Region bounded by two curves, one is x= and the other is y=

[NYC]

I'm fairly comfortable with treating curves involving the same variable, x, or y now thanks to you guys. My question now is about finding the region bounded by x=y^2-y and y=x^2+x
I can get the points of intersection, but otherwise, I'm pretty lost. Any help would be greatly appreciated

 

[pka]

 

[NYC]

Thanks pka! I do have one lingering question though: is it possible to do this without approximating the area? I came up with a bunch of ideas, but I wasn't too sure about using the intersection point of .83928676, 1.543689026 Any additonal insight would be great

 

[pka]

Look at the integral that I used!
Like last night, we use the ‘right most’ minus the ‘left most’.
That is one integral not several areas.

Note that I solved \(\displaystyle \L
y = x^2 + x\) as \(\displaystyle \L
x = \frac{{ - 1 + \sqrt {1 + 4y} }}{2}\)

 

[galactus]

Here's a way to go about it. A little 'around the horn'. This is a tricky one.
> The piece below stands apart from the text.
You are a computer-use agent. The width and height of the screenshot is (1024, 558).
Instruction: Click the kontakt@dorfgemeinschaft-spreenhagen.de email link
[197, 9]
Done some 'head-scratchin':

\(\displaystyle \int\limits_{ - {\textstyle{1 \over 4}}}^{{\textstyle{{14403} \over {17161}}}} {{\textstyle{{\sqrt {4x + 1} + 1} \over 2}} - (x^2 + x)dx} - \int\limits_{{\textstyle{{ - 1} \over 4}}}^0 {{\textstyle{{ - \sqrt {4x + 1} + 1} \over 2}} - (x^2 + x)dx}=.711628165912\)

 

[NYC]

Oof, ok I got it now, thank you very much. The original way i did it was, as you said, a series of areas, but I understand your method; which is much more reliable than mine. Thank you again.